When it comes to managing your credit, there are many ways to ensure you are maximizing your score potential while also employing best practices. Credit management is an ongoing process – not something that is only done every now and then.
There are many different ways to manage your credit in a smart and proactive way. From payments to fraud alerts to budgeting, credit management can be attainable for anyone.
Check out the following credit management tips and get started today.
1. Monitor your credit
While pulling a hard credit report often can hinder your credit score, there are many free apps to monitor your credit score safely. These companies are not able to give you an exact credit score, but they are excellent platforms to ensure your credit is healthy and no other fraudulent behavior has occurred on your reports.
Another easy way to monitor your credit is through a credit card company. Because banks and credit unions report to the credit bureaus, they can often assist you in monitoring your credit by providing score updates and by reporting suspected fraudulent behavior.
2. Pay more than the minimum amount due
Another important step for credit management is to pay more than the minimum amount due on your credit cards and other debts. When you only pay the lowest payment possible, you are typically only going to cover the interest earned on the balance, which will extend the life of your loan.
By paying more than the minimum payment, you will actually start to pay down the principal on your debt, lowering the balance, and decreasing your credit utilization rate – all of which are excellent steps for smart credit management.
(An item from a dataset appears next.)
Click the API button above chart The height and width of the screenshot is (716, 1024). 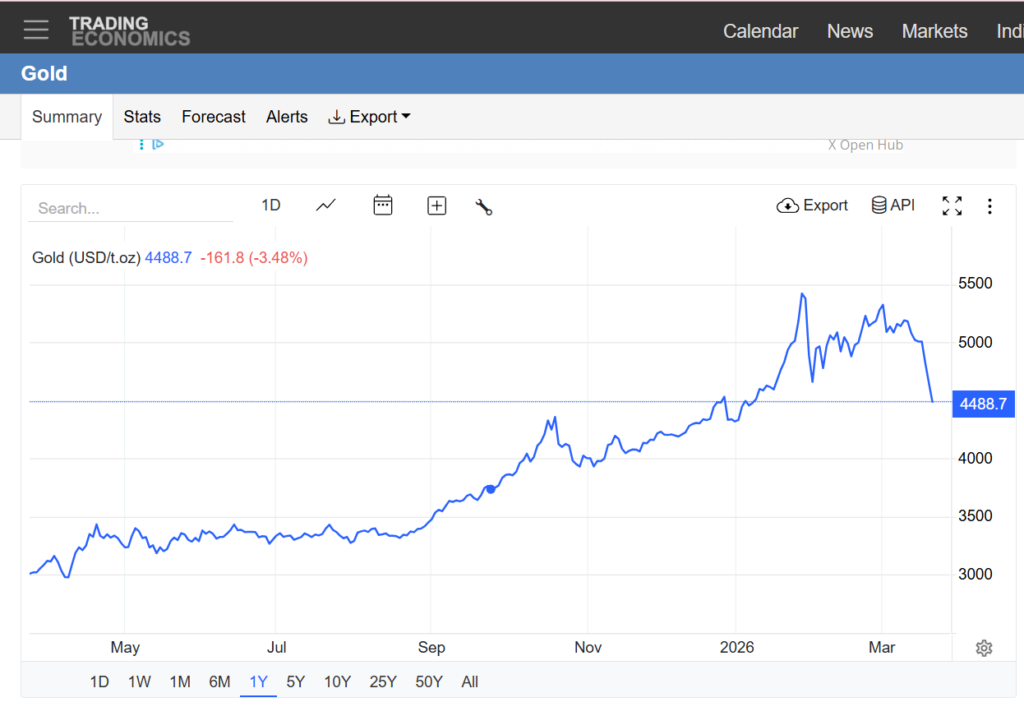893,205
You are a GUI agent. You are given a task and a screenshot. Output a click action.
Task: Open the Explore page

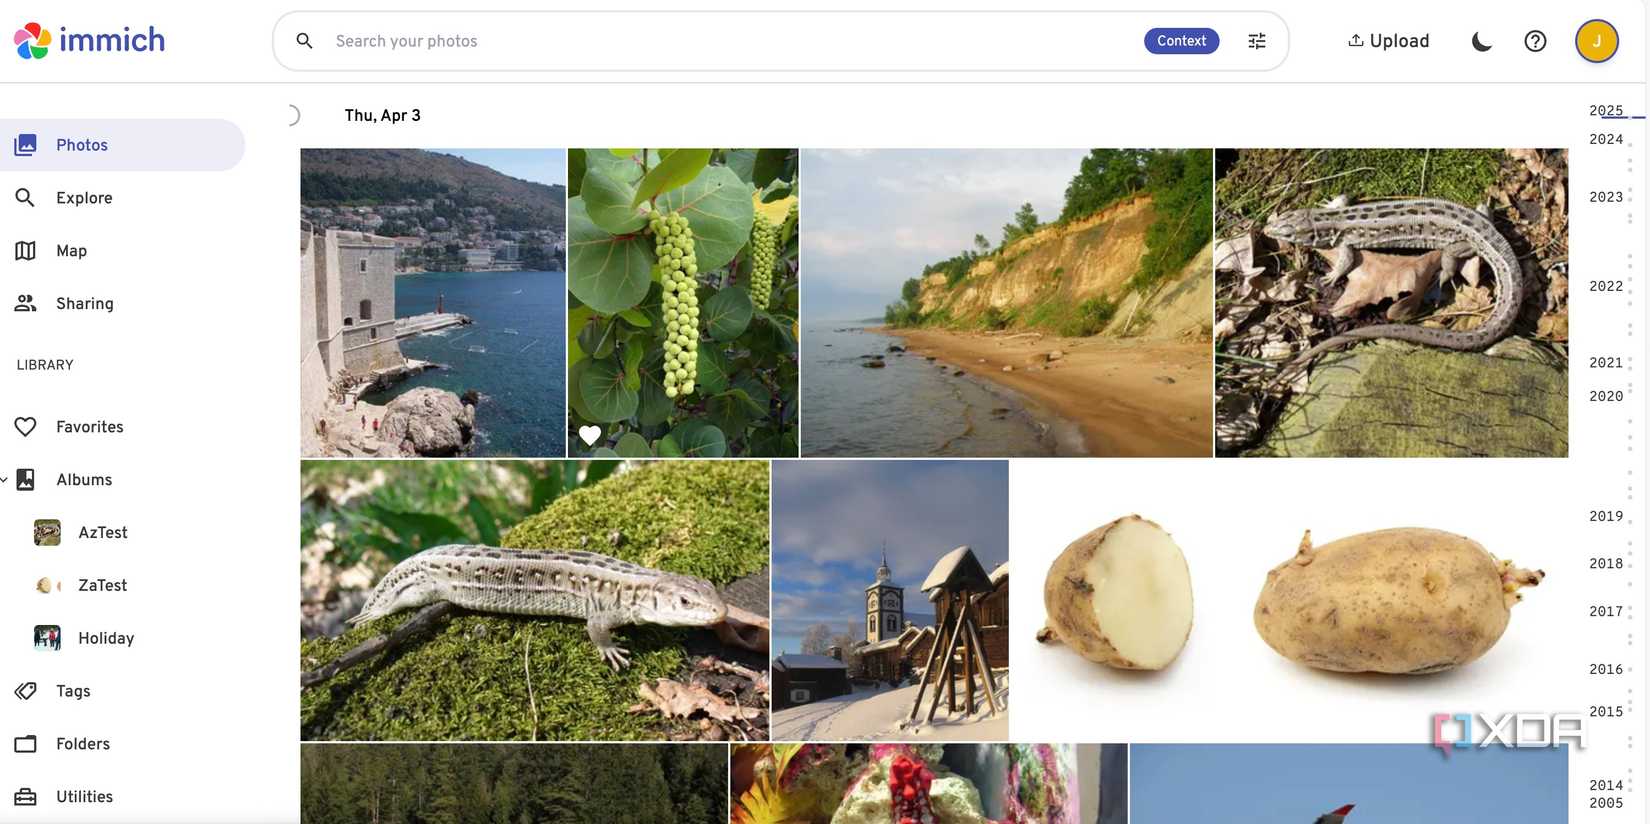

3. Set and stick to a budget
Sticking to a budget is a vital step to smart credit management because it will assist you in maximizing your income to improve your credit. Budgeting does not have to be complicated – creating a simple budget is one of the steps to improve your financial situation. Closely sticking to the budget you create can positively impact your finance and credit significantly.
4. Keep Your Credit Card Balances Low
One important factor that credit bureaus use to calculate your credit score is your credit utilization rate. This rate is calculated by taking your current credit card balances and dividing that amount by the total amount of credit available to you. This is your credit utilization rate.
For example, let’s say you have three credit cards that each have a balance of $500 and a maximum credit of $1,000 for each. To calculate your credit utilization rate, take your total amount owed ($1,500) and divide that by your total credit limit for all cards ($3,000). This equates your credit utilization rate to be 50%.
Most financial experts would agree that keeping your credit card usage below 30% is ideal for your credit health. Therefore, monitoring the balance of your credit cards and keeping those balances low are great steps to smart credit management.
5. Keep an eye on the age of your credit card
Another thing that credit bureaus use to calculate your credit score is the average age of your open accounts. Therefore, opening multiple credit card accounts each year can be hindering your overall credit score. It is important not to open any new credit cards without first looking at how it may impact your credit age.
On the flip side of that, you may not want to close accounts without looking at this factor as well. If you close a credit card that you have had opened the longest, your average credit card age will decrease dramatically. Some credit card companies may close accounts that haven’t been used over long periods of time, so it’s important to regularly check up on each of your open credit card accounts, even if you don’t use some of them frequently. This step to credit management is tricky, but knowing how it may impact your credit is a key factor in credit success.
6. Limit number of hard inquiries on your credit
A “hard pull” or hard inquiry on your credit is what credit card companies do when you request a new credit card or loan. The creditor is requesting to look at your official credit report to determine the risk associated with loaning you money.
While not all hard inquiries are bad, and they are essential to gaining certain loans (like mortgages, auto loans, and credit cards), too many inquiries can negatively impact your credit score. Most experts recommend limiting hard inquiries to less than six times a year to achieve smart credit management.
It is also worth noting that a soft credit inquiry will not impact your credit score the same way a hard inquiry will. Most of the time, soft credit inquiries are done when a credit application has not occurred, these are often associated with pre-approvals for credit cards or loans. It is worth asking whoever is requesting a credit check if the inquiry will be hard or soft, and request a soft pull if at all possible.